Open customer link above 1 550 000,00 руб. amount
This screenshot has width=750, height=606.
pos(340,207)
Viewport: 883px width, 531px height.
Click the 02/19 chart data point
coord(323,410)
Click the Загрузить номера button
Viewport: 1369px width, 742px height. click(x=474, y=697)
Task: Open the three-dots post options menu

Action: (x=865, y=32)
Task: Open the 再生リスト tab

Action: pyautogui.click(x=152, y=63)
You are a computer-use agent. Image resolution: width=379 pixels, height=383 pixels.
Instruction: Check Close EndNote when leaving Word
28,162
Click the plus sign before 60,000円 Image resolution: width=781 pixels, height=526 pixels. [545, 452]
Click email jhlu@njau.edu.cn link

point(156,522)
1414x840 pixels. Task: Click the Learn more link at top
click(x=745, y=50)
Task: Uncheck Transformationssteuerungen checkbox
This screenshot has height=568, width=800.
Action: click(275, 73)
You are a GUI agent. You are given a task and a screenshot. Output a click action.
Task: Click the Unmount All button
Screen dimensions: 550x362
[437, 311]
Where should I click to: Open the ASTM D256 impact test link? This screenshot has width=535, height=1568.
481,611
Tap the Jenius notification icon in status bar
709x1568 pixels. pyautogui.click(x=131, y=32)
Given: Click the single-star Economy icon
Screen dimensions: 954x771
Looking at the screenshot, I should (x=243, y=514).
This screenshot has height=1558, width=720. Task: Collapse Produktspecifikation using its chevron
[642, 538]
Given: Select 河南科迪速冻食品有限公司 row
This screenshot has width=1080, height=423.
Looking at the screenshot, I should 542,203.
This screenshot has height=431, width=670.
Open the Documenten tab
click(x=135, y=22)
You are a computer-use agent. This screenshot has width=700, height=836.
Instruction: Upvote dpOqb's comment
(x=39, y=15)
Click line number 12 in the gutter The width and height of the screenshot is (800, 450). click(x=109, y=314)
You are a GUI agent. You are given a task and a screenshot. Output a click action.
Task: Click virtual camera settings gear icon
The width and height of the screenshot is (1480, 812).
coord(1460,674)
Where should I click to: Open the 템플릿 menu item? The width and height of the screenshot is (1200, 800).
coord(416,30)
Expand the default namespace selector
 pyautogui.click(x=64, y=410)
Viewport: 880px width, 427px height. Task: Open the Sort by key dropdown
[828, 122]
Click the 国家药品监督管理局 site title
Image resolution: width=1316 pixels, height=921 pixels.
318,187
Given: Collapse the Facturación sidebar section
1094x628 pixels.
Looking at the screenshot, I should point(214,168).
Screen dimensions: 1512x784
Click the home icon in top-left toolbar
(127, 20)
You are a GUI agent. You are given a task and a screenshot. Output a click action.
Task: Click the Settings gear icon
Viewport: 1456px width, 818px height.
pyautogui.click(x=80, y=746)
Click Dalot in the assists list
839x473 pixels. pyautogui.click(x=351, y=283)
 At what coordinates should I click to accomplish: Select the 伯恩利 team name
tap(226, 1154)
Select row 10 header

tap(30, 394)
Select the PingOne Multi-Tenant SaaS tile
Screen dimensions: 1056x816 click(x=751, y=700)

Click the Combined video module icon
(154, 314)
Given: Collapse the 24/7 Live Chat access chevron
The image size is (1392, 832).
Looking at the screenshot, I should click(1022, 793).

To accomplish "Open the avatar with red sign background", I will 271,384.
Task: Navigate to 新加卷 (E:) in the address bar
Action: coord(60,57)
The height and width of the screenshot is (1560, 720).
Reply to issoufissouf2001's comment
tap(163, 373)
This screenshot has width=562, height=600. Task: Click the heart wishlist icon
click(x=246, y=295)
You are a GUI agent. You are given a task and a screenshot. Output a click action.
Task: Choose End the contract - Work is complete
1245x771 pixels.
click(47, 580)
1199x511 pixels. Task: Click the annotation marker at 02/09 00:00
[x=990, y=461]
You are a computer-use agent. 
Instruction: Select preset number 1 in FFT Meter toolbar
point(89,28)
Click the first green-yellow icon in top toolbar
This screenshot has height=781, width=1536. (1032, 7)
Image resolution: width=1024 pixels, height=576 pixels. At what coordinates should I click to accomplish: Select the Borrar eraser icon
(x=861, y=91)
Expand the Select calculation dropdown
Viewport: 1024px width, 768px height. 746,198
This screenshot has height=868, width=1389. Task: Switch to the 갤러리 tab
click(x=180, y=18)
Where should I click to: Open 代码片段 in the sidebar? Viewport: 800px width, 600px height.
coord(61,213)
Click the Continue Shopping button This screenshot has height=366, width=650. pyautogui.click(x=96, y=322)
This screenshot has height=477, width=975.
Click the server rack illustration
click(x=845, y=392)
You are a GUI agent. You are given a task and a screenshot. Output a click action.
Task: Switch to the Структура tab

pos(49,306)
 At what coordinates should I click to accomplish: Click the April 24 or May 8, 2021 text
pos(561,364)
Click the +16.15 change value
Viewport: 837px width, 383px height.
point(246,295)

---

■ WHAT YOU HAVE TO DO ■
Each line of the data above should appear again in your answer, exactly as given.

■ WRITTEN RESPONSE ■
Open customer link above 1 550 000,00 руб. amount
This screenshot has width=750, height=606.
pos(340,207)
Viewport: 883px width, 531px height.
Click the 02/19 chart data point
coord(323,410)
Click the Загрузить номера button
Viewport: 1369px width, 742px height. click(x=474, y=697)
Task: Open the three-dots post options menu

Action: (x=865, y=32)
Task: Open the 再生リスト tab

Action: pyautogui.click(x=152, y=63)
You are a computer-use agent. Image resolution: width=379 pixels, height=383 pixels.
Instruction: Check Close EndNote when leaving Word
28,162
Click the plus sign before 60,000円 Image resolution: width=781 pixels, height=526 pixels. [545, 452]
Click email jhlu@njau.edu.cn link

point(156,522)
1414x840 pixels. Task: Click the Learn more link at top
click(x=745, y=50)
Task: Uncheck Transformationssteuerungen checkbox
This screenshot has height=568, width=800.
Action: click(275, 73)
You are a GUI agent. You are given a task and a screenshot. Output a click action.
Task: Click the Unmount All button
Screen dimensions: 550x362
[437, 311]
Where should I click to: Open the ASTM D256 impact test link? This screenshot has width=535, height=1568.
481,611
Tap the Jenius notification icon in status bar
709x1568 pixels. pyautogui.click(x=131, y=32)
Given: Click the single-star Economy icon
Screen dimensions: 954x771
Looking at the screenshot, I should (x=243, y=514).
This screenshot has height=1558, width=720. Task: Collapse Produktspecifikation using its chevron
[642, 538]
Given: Select 河南科迪速冻食品有限公司 row
This screenshot has width=1080, height=423.
Looking at the screenshot, I should 542,203.
This screenshot has height=431, width=670.
Open the Documenten tab
click(x=135, y=22)
You are a computer-use agent. This screenshot has width=700, height=836.
Instruction: Upvote dpOqb's comment
(x=39, y=15)
Click line number 12 in the gutter The width and height of the screenshot is (800, 450). click(x=109, y=314)
You are a GUI agent. You are given a task and a screenshot. Output a click action.
Task: Click virtual camera settings gear icon
The width and height of the screenshot is (1480, 812).
coord(1460,674)
Where should I click to: Open the 템플릿 menu item? The width and height of the screenshot is (1200, 800).
coord(416,30)
Expand the default namespace selector
 pyautogui.click(x=64, y=410)
Viewport: 880px width, 427px height. Task: Open the Sort by key dropdown
[828, 122]
Click the 国家药品监督管理局 site title
Image resolution: width=1316 pixels, height=921 pixels.
318,187
Given: Collapse the Facturación sidebar section
1094x628 pixels.
Looking at the screenshot, I should point(214,168).
Screen dimensions: 1512x784
Click the home icon in top-left toolbar
(127, 20)
You are a GUI agent. You are given a task and a screenshot. Output a click action.
Task: Click the Settings gear icon
Viewport: 1456px width, 818px height.
pyautogui.click(x=80, y=746)
Click Dalot in the assists list
839x473 pixels. pyautogui.click(x=351, y=283)
 At what coordinates should I click to accomplish: Select the 伯恩利 team name
tap(226, 1154)
Select row 10 header

tap(30, 394)
Select the PingOne Multi-Tenant SaaS tile
Screen dimensions: 1056x816 click(x=751, y=700)

Click the Combined video module icon
(154, 314)
Given: Collapse the 24/7 Live Chat access chevron
The image size is (1392, 832).
Looking at the screenshot, I should click(1022, 793).

To accomplish "Open the avatar with red sign background", I will 271,384.
Task: Navigate to 新加卷 (E:) in the address bar
Action: coord(60,57)
The height and width of the screenshot is (1560, 720).
Reply to issoufissouf2001's comment
tap(163, 373)
This screenshot has width=562, height=600. Task: Click the heart wishlist icon
click(x=246, y=295)
You are a GUI agent. You are given a task and a screenshot. Output a click action.
Task: Choose End the contract - Work is complete
1245x771 pixels.
click(47, 580)
1199x511 pixels. Task: Click the annotation marker at 02/09 00:00
[x=990, y=461]
You are a computer-use agent. 
Instruction: Select preset number 1 in FFT Meter toolbar
point(89,28)
Click the first green-yellow icon in top toolbar
This screenshot has height=781, width=1536. (1032, 7)
Image resolution: width=1024 pixels, height=576 pixels. At what coordinates should I click to accomplish: Select the Borrar eraser icon
(x=861, y=91)
Expand the Select calculation dropdown
Viewport: 1024px width, 768px height. 746,198
This screenshot has height=868, width=1389. Task: Switch to the 갤러리 tab
click(x=180, y=18)
Where should I click to: Open 代码片段 in the sidebar? Viewport: 800px width, 600px height.
coord(61,213)
Click the Continue Shopping button This screenshot has height=366, width=650. pyautogui.click(x=96, y=322)
This screenshot has height=477, width=975.
Click the server rack illustration
click(x=845, y=392)
You are a GUI agent. You are given a task and a screenshot. Output a click action.
Task: Switch to the Структура tab

pos(49,306)
 At what coordinates should I click to accomplish: Click the April 24 or May 8, 2021 text
pos(561,364)
Click the +16.15 change value
Viewport: 837px width, 383px height.
point(246,295)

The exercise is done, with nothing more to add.